Günleriniz nasıl geçiyor, neler yapıyorsunuz?

"Hiç durmadan işim var, hiç durmadan bir şeyler. Meselâ bugün sen geldin; senden sonra şimdi birileri daha gelir bir şey ister. Yapmam gereken şeyler var. Şimdi yeni bir kitap çıkıyor; Fransa'da. Sinan'ı basan şirket basıyor. Onda benim çektiğim meşhur adamlar olacak, ama enternasyonal, yani Türkiye filan falan değil."

Picassolar, Daliler falan mı?

"Picassolar falan, sadece onlar değil, daha başka bilmediğimiz bir sürü adam var dünyada. Çok daha mühim adamlar var. Geldiler, ofiste bir ay oturup resim baktılar. Bir yazar geldi, bir karı-koca çift, onlar fotoğrafları seçtiler. Dünyanın her yerinden...

Ama bu sayede farkına vardım ki meselâ Çin ki - o kadar büyük nüfusa sahip - ordan bende bir tane adam yok. Çin'de hiç mi yazar yok?! Japonya'dan Kurosawa, meselâ olabilirdi. Kurosawa da çok Allahın dağında bir adada oturuyordu. Haftada bir vapur vardı gitmek için. Bir hafta gidersen, bir hafta sonra gelirsin. Böyle zorluklar çıktı."

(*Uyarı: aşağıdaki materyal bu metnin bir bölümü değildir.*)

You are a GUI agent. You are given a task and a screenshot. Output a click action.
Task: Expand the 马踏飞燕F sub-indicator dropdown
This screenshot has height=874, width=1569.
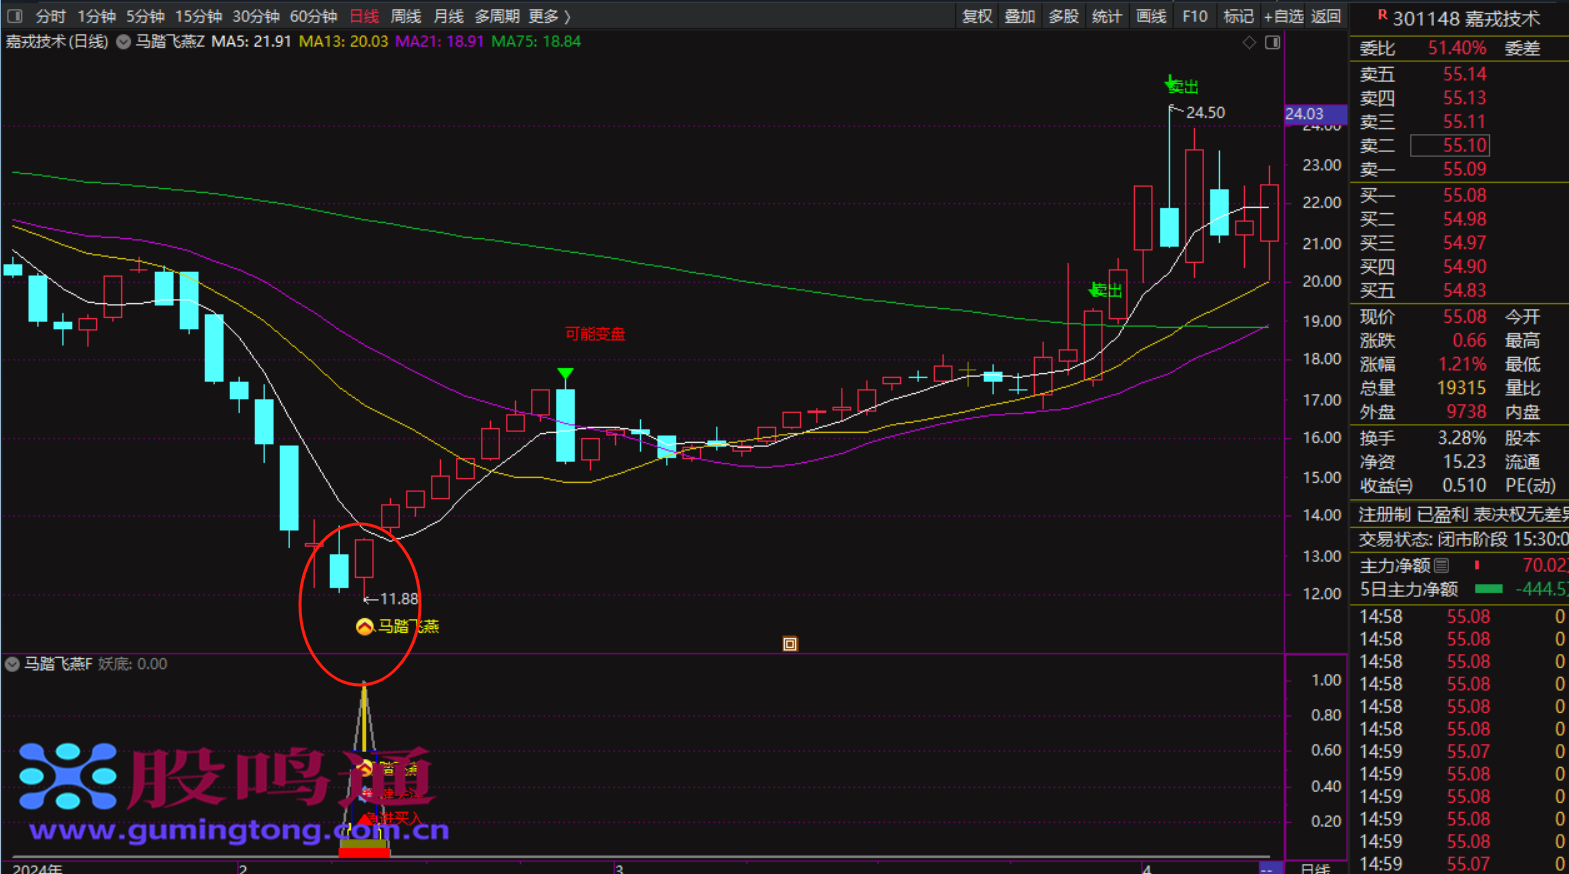tap(12, 664)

Yani çekemediniz Kurosawa'yı?

"Çekemedim, dedim ya adam çok uzakta bir yerde oturuyor. Vapurla gidiliyor günlerce… Bir adada oturuyor, inzivaya çekilmiş, zaten ihtiyar."

Çekilemeyenler...

Başka hangi ülkelerden insanlar yok?

"Meselâ Japonya'dan yok, Hindistan'dan yok. Meselâ Hindistan'dan Tagore gibi bir adamın resmi yok mu, olmalı. Hindistan büyük medeniyettir. Hindistan'dan niye bir şey yok? Hep Avrupa, Amerika, İtalya, Fransa… Birkaç tane işte Orta Avrupa'dan, Türkiye'den, bilmem nereden. Çok daha mühimler var oralarda. Pablo Neruda yok meselâ bende. Mühim. Meselâ Diego Rivera ile aynı asırdayız, bende Diego Rivera resmi yok. Ama, çünkü ben o kıtaya gitmedim."

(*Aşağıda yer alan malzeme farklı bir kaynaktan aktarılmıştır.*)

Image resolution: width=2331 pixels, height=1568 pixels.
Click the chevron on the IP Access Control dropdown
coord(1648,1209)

Güney Amerika'ya gitmediniz...

"Güney Amerika'ya gitmedim. Orada, Güney Amerika'da gittiğim yer, en son Acapulco'dur. Meksika'nın biraz aşağısındadır, o kadar. Orta Amerika ve Güney Amerika'ya hiç gitmedim. E bir sürü adam var oralarda."

Yeni projeleriniz var mı?

"Proje yapmamak lâzım biliyor musun? Projelerin çoğu sonuç vermez; birkaç proje hakikaten yerine oturur, gerisi hep şişirmedir, bitmesi için beklerler birileri.

Proje yapmamak lâzım, içinden geldiği gibi yaşamak lâzım... Proje ile mi seviyorsun bir kadını?"

Hayırrr...

"Değil mi? Proje! Ne projesi? Yaşamak diye bir olay var. Yaşamak, dünyada var olmak, nefes almak. ‘Yaşamak güzel şey be kardeşim' diyen adam, Nâzım Hikmet, işte o yaşamayı benim düşündüğüm gibi anlıyor."

Haklısınız...

"Epey laf ettim sana. Evet, bunları deşifre et, ne yaparsan yap... İşte kitap çıkması iyi oluyor yani. Böyle şeyler..."

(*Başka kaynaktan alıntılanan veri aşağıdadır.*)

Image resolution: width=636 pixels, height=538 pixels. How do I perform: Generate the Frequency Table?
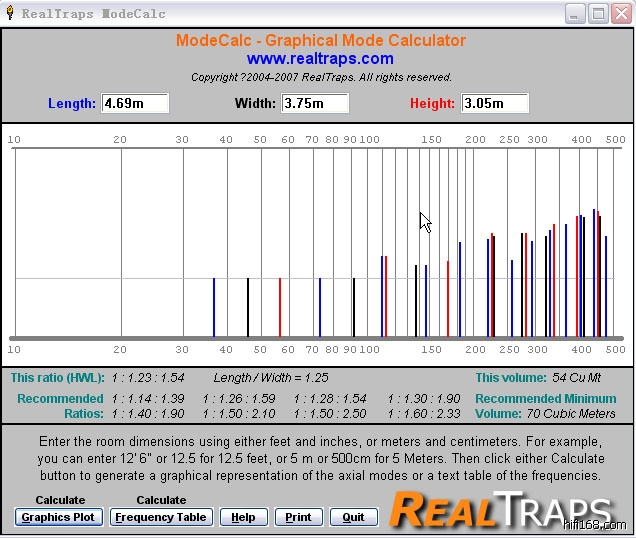[x=160, y=517]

"Mühim bulduğum şeyi çekiyorum"

Deminden beri konuşuyoruz Avrupalıları, Amerikalıları... Bu dünya kargaşasında fotoğraf çekimleri nasıl gidiyor? Yurtiçinde, yurtdışında yeni seyahatler var mı?

"Lâzım olursa gidiyorum. Ben profesyonelim. Bana diyeceksin ki sana şu kadar dolar veriyorum, git bana şunu yap... Yoksa masal anlatırsın. Ha bana konuşmuşsun ha duvara, fark etmez!"

Bu arada kendiniz için fotoğraf çekiyor musunuz?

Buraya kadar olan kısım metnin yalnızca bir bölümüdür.